If a model is heavily optimized for performance on a complex training distribution, we expect it to have a complex world model. This is already true for GPT-3, which requires explicit models of millions of human concepts (money, salt shakers, the Lord of the Rings movies, you name it) to predict the subsequent word on arbitrary inputs.

If the task is sufficiently hard, we may further expect this world model includes a model of the Base Objective. Not for nefarious reasons, but simply as one more thing that slightly increases performance on the training distribution.

If the above is true at the point where the model first switches from a bunch of heuristics to an explicit optimization target, Internalization would require rebuilding [the model of the Base Objective] in full, whereas proxy alignment or deception only require building a pointer to the [model of the Base objective] that already exists in the world model. Since rebuilding the entire model is likely much harder than installing a pointer (which can typically be represented by a single number), SGD is unlikely to go down that path.

In the analogy to evolution (which is still just an analogy and might not work in this case), it seems intuitive that programming a detailed model of “parents” into our DNA is harder for evolution than implementing love for parents via reference to our world model.

Why proxy alignment might be difficult

The argument in the previous subsection does not address the difference between deceptive and proxy alignment as neither of them needs to represent a complex objective explicitly.

Instead, the argument made by the paper is one of robustness. It goes like so:

  • If a model is proxy-aligned, but the pointer is wrong, this can cause the model’s performance to degrade.

  • Even if the model’s world model (gray blob) improves to the point where it recognizes this failure, it will not correct the pointer because the pointer’s current target is the Mesa Objective.

  • SGD can update the pointer, but this isn’t easy to get right.

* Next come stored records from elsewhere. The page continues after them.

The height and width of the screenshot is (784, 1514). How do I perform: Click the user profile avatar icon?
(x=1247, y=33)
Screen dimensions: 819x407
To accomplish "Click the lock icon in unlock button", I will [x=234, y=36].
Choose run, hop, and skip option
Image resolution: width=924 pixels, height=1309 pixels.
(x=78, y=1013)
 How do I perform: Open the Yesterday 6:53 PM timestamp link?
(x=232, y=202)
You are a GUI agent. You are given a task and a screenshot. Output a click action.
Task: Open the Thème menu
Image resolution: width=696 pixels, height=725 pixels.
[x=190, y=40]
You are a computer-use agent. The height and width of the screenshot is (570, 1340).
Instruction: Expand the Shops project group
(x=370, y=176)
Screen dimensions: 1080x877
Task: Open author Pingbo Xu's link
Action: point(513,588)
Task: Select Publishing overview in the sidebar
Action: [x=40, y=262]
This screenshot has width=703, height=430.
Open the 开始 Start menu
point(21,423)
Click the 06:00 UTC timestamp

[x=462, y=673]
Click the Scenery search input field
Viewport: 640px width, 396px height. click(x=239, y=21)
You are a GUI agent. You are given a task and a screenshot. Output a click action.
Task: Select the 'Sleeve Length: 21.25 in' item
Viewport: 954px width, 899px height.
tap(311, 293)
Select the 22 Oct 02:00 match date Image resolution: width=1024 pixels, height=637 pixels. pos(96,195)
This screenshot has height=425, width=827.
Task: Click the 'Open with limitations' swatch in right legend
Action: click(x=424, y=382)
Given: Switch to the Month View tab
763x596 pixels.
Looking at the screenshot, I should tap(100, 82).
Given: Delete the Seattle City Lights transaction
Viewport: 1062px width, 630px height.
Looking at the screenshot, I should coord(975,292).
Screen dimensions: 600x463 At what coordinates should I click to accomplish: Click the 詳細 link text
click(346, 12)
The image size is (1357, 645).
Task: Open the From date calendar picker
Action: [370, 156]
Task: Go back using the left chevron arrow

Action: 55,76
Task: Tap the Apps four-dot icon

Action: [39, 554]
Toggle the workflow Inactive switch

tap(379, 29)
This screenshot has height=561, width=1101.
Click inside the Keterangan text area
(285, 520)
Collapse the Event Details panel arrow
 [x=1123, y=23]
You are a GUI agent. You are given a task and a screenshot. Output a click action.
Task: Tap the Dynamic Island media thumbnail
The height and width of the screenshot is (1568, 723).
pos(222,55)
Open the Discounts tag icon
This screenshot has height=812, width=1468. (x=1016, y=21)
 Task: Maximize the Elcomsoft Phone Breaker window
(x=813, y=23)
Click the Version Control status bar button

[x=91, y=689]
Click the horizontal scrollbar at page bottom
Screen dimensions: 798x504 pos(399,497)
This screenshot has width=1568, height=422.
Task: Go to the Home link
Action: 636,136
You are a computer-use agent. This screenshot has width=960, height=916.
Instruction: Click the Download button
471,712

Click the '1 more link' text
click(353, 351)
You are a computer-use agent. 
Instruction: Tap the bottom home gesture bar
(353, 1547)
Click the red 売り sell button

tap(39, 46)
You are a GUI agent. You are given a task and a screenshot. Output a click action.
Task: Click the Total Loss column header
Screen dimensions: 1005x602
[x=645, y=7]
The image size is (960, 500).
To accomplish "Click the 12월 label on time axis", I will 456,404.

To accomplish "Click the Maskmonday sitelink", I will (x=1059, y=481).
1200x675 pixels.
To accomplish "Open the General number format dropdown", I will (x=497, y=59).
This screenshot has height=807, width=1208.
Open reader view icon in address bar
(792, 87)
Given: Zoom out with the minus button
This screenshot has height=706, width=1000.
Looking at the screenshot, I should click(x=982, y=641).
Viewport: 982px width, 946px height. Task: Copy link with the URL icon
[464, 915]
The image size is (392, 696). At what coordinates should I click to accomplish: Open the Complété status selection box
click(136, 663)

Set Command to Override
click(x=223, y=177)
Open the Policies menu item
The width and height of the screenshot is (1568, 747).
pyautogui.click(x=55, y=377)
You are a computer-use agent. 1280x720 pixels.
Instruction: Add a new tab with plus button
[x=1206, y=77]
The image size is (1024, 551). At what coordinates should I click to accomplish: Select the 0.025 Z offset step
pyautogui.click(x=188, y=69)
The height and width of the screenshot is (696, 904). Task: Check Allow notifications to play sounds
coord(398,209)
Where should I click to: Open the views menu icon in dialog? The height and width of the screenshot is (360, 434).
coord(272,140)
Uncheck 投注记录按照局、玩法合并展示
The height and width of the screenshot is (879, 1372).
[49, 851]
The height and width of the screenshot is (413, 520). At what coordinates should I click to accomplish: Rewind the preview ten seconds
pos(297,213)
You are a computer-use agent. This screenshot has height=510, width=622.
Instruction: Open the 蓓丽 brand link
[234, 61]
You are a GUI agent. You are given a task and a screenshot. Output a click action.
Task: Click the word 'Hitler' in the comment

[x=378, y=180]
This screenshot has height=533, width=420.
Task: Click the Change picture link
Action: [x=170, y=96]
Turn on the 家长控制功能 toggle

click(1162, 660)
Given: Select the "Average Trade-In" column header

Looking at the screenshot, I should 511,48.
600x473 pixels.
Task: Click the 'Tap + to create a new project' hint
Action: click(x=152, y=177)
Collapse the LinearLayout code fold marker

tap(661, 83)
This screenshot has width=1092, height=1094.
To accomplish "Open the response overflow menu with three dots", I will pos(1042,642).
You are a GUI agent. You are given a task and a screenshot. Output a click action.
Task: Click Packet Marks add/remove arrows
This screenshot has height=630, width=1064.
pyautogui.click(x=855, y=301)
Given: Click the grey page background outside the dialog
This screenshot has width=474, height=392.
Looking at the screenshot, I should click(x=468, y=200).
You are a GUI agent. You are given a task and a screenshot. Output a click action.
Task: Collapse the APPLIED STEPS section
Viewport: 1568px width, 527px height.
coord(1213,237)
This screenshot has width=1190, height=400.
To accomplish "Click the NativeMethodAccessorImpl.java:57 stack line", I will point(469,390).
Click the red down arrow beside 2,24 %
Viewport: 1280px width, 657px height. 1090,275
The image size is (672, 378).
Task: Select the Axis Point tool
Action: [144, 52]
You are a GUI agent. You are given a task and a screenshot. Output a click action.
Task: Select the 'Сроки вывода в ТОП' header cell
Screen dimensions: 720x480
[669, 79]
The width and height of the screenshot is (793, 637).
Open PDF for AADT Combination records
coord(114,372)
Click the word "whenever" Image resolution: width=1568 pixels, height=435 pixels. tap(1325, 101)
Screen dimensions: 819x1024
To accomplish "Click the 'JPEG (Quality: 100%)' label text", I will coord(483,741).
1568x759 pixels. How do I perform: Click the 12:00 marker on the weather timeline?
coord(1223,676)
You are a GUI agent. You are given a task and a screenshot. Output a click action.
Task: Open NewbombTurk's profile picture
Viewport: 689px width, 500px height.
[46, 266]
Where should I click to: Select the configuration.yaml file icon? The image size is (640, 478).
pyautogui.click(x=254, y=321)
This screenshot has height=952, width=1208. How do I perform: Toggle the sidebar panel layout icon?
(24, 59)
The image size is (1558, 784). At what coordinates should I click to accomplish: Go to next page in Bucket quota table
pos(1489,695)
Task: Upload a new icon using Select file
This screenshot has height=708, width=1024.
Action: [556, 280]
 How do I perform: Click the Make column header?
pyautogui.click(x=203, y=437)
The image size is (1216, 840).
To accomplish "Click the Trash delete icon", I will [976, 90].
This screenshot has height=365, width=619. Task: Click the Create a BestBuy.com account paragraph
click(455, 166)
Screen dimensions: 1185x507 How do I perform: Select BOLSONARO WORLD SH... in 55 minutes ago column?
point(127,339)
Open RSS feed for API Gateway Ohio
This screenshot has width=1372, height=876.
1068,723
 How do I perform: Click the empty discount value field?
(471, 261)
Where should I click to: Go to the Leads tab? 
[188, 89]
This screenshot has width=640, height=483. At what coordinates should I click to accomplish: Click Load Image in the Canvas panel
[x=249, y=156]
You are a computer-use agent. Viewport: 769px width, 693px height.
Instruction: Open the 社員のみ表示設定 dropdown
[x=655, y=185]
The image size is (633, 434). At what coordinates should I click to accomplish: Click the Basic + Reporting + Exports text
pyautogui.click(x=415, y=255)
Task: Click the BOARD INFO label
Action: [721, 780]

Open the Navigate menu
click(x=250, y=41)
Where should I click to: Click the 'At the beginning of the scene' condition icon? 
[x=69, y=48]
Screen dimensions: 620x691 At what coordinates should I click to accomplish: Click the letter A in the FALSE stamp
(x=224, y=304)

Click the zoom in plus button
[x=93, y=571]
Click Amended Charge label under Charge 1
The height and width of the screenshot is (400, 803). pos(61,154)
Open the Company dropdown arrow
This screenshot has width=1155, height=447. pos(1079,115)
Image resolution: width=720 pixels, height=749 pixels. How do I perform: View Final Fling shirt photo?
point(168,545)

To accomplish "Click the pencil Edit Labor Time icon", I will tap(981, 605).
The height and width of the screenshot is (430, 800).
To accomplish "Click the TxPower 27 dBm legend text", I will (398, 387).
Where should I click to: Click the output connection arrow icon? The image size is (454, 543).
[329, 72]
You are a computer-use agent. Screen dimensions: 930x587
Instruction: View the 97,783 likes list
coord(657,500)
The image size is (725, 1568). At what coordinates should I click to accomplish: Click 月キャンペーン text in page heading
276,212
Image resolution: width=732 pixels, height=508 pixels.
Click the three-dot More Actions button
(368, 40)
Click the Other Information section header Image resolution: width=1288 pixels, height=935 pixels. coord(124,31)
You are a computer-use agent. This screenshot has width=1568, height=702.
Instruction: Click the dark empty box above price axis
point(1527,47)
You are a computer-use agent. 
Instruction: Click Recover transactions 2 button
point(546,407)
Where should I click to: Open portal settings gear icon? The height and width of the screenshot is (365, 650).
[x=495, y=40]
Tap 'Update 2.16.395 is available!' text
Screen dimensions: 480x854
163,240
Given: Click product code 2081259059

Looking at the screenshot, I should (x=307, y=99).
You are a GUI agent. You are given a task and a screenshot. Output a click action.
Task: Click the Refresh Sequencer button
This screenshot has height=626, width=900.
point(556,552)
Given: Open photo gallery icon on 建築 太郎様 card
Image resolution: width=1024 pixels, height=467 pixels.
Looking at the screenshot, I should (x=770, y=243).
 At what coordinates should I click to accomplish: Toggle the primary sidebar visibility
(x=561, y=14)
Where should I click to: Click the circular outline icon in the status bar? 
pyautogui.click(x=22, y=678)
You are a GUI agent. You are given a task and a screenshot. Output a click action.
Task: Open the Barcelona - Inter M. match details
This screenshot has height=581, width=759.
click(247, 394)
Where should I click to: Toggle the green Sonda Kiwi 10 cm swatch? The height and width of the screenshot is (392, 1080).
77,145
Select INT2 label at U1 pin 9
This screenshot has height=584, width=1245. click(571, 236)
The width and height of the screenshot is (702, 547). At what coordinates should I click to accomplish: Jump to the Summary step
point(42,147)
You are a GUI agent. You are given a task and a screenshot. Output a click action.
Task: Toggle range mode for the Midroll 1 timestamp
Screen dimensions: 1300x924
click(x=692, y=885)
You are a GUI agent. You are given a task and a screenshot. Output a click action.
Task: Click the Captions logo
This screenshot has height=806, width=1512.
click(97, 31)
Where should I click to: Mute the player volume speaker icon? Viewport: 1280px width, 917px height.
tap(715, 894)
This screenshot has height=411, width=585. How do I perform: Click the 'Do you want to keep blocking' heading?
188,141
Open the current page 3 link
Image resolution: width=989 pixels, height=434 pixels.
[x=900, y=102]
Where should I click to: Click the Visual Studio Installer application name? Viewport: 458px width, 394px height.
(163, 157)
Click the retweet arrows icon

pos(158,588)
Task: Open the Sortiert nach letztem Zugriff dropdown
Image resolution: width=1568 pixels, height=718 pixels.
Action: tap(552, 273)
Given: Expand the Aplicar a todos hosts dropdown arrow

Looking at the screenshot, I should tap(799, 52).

  • Conversely, a deceptive model will immediately adjust its behavior if it learns that the pointer was flawed as doing so is helpful for its objective. (This is so because its strategy is “hide my true objective for now, such that it won’t get modified and I can pursue it in deployment.”)

Note that this does not exhaust all arguments that have been made in the paper.


It seems to me that one under-appreciated aspect of Inner Alignment is that, even if one had the one-true-utility-function-that-is-all-you-need-to-program-into-AI, this would not, in fact, solve the alignment problem, nor even the intent-alignment part. It would merely solve outer alignment (provided the utility function can be formalized). If we do SGD based on the one true utility function, this could still lead to a mesa optimized that wants something else.

Another interesting point is that the plausibility of internalization (i.e., of a model representing the Base Objective explicitly) does not solely depend on the complexity of the objective. For example, evolution’s objective of “maximize inclusive genetic fitness” is quite simple, but it is still not represented explicitly because figuring out how actions affect the objective is computationally hard. Thus, {probability of Mesa Optimizer adopting an objective} is at least dependent on {complexity of objective} as well as {difficulty of assessing how actions impact objective}.

  1. ↩︎

    In practice, one often runs SGD multiple times with different initializations and uses the best result. Also, the output of SGD may be a linear combination of all models on the way rather than just the final model._

  2. ↩︎

    However, there are efforts to create transparency tools to look into models. Such tools might be helpful if they become really good. Some of the proposals for building safe advanced AI explicitly include transparency tools

  3. ↩︎

    If an AGI does contain more hand-coded parts, the picture gets more complicated. E.g., if a system is logically separated into a bunch of components, inner alignment may apply to some of the components but not others. It may even apply to parts of biological systems, see e.g., Steven Byrne’s Inner Alignment in the brain.